* Given data:
-------------------------

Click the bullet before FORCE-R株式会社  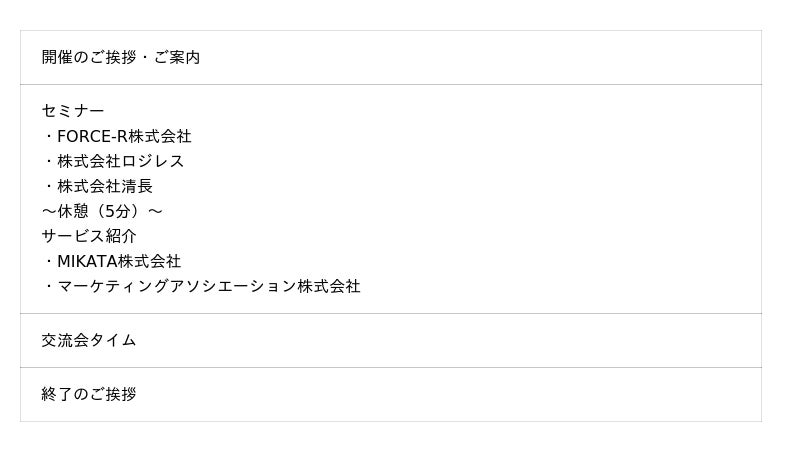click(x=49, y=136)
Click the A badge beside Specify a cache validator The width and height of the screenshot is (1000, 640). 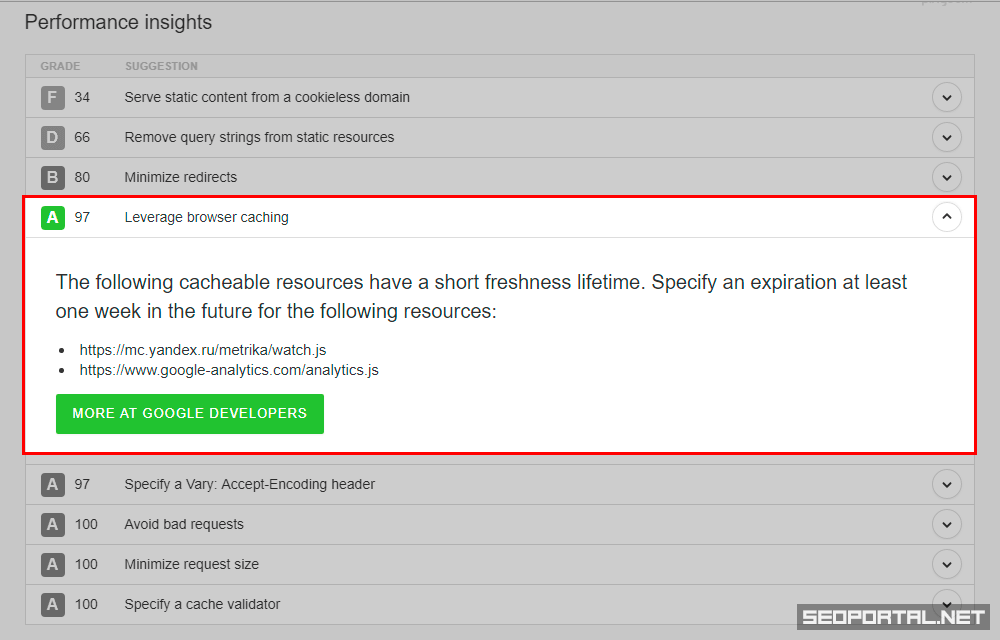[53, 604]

-------------------------

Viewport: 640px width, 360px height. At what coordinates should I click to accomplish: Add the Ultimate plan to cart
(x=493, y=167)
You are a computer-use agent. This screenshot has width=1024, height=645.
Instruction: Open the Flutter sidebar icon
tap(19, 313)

-------------------------

* Brief:
Within the listing above, give again exactly every line from the line with "Viewport: 640px width, 360px" through the line with "You are a computer-use", both included, and no other line.

* Output below:
Viewport: 640px width, 360px height. At what coordinates should I click to accomplish: Add the Ultimate plan to cart
(x=493, y=167)
You are a computer-use agent. This screenshot has width=1024, height=645.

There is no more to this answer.